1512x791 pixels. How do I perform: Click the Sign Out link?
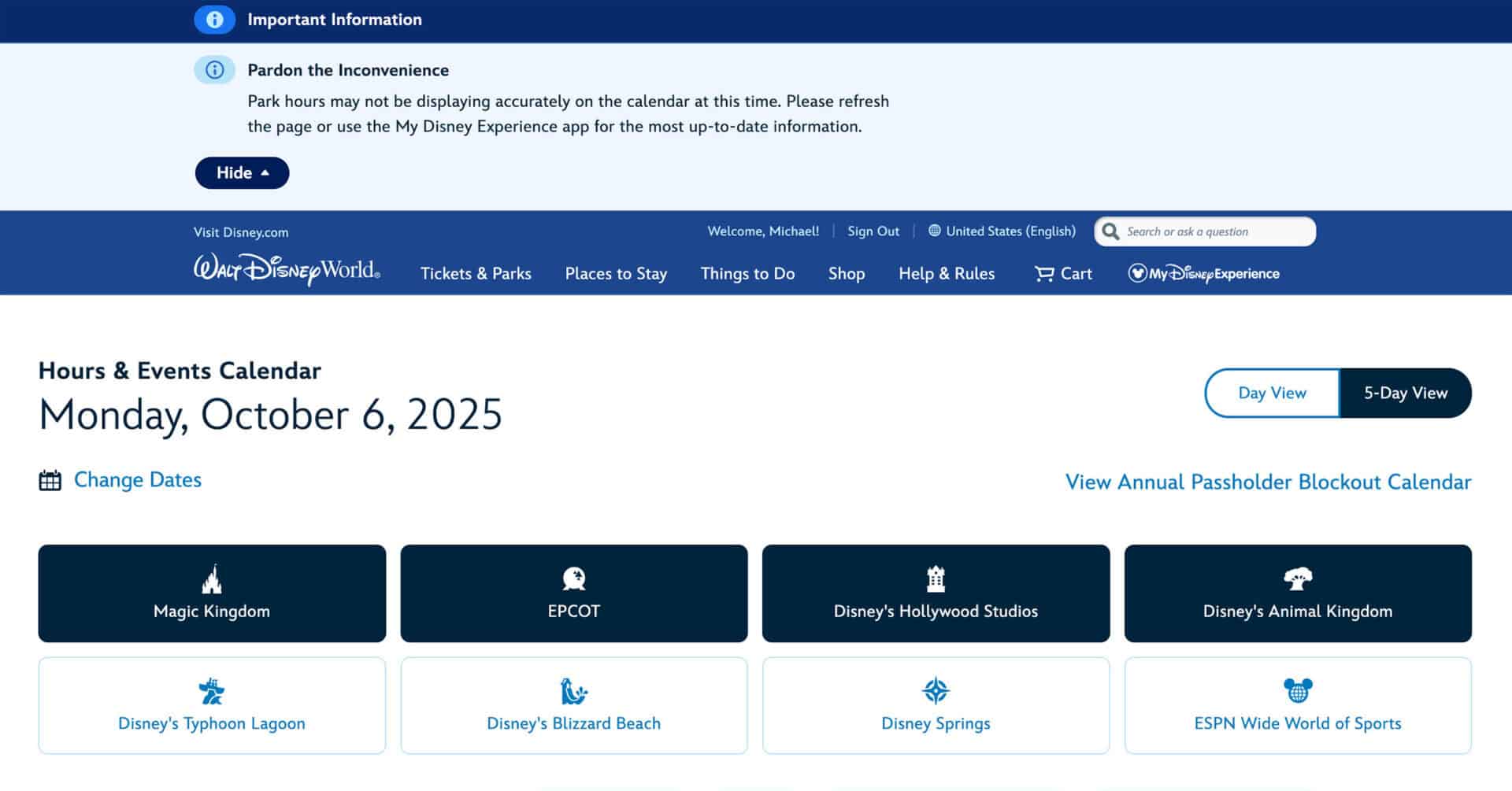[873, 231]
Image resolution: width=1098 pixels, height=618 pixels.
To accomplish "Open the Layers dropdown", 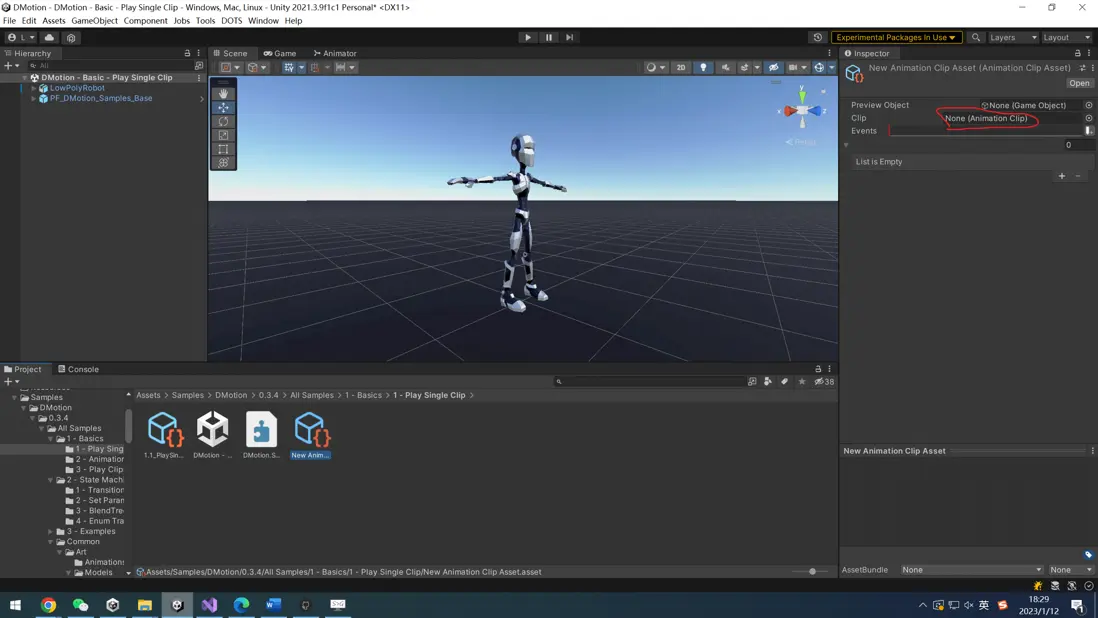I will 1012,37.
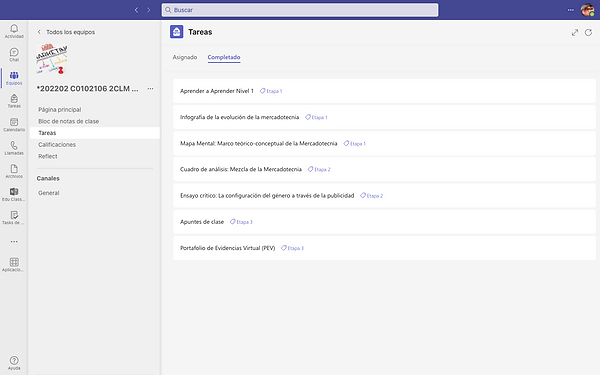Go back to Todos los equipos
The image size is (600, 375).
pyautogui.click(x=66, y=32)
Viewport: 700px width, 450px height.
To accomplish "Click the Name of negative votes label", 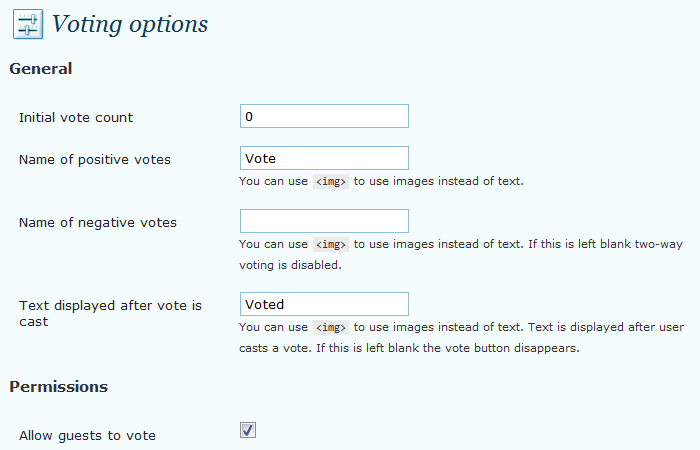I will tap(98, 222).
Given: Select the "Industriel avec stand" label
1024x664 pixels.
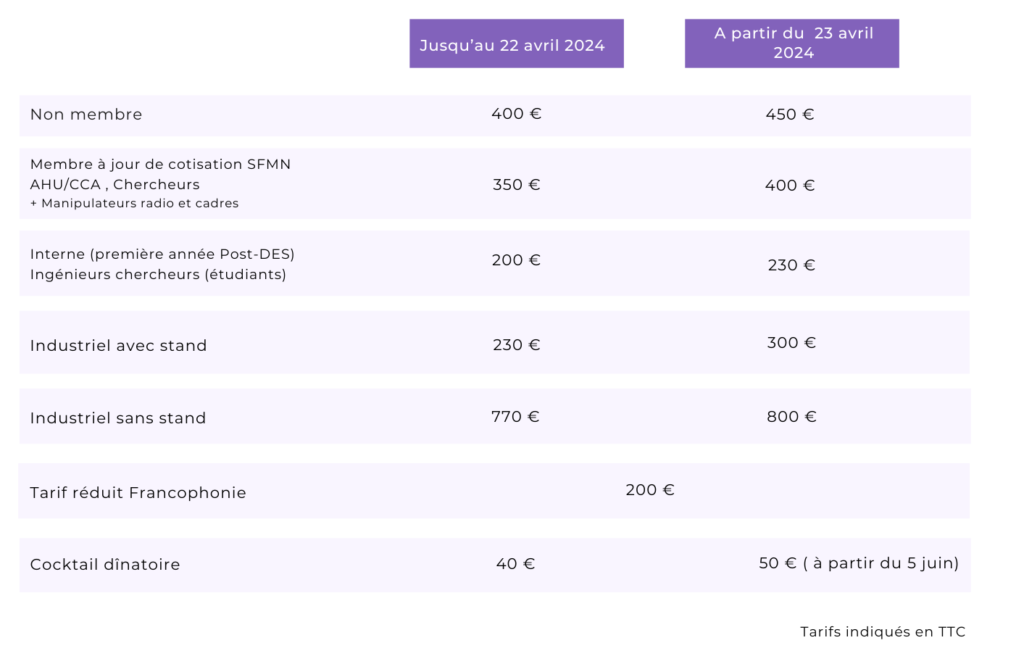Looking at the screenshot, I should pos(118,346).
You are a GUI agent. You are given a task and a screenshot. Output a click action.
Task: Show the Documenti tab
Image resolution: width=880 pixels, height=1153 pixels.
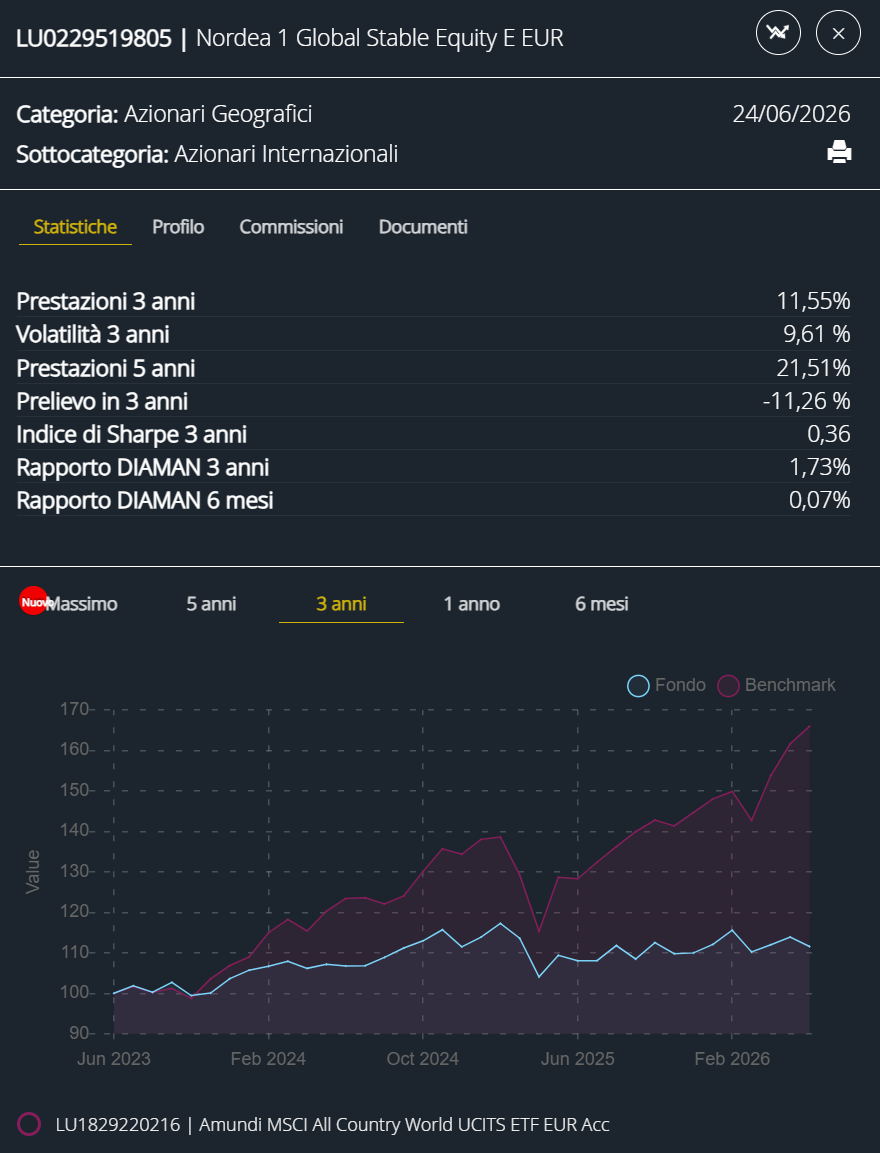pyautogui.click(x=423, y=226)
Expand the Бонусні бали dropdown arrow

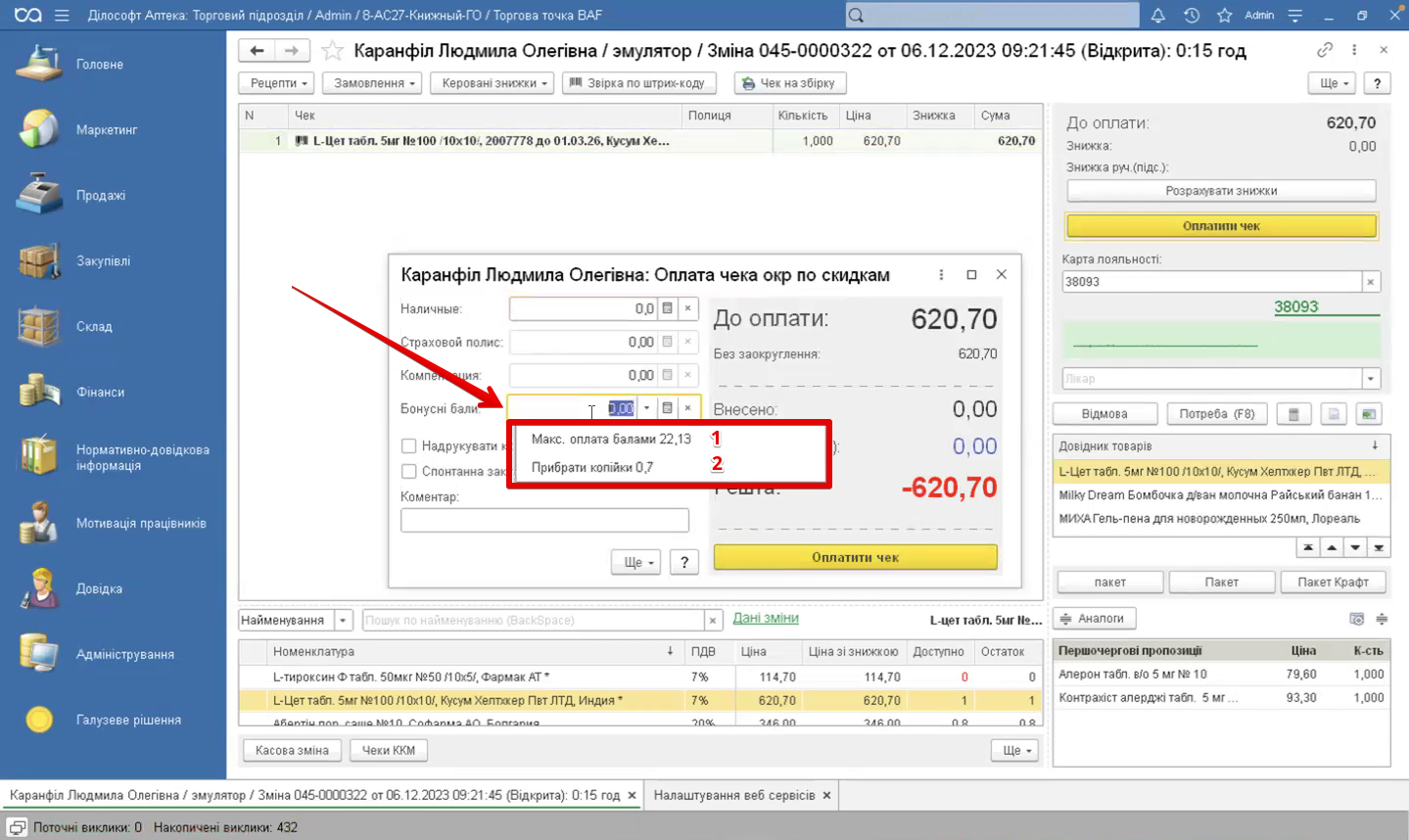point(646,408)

++++++

EXERCISE
Give again, word for word, only the lines from the one with "Given: Select the" through the last line of the entries, both included; no pictures go in the copy.

YOUR RESPONSE
Given: Select the "Industriel avec stand" label
1024x664 pixels.
Looking at the screenshot, I should pos(118,346).
You are a GUI agent. You are given a task and a screenshot. Output a click action.
Task: Show the Documenti tab
Image resolution: width=880 pixels, height=1153 pixels.
pyautogui.click(x=423, y=226)
Expand the Бонусні бали dropdown arrow

point(646,408)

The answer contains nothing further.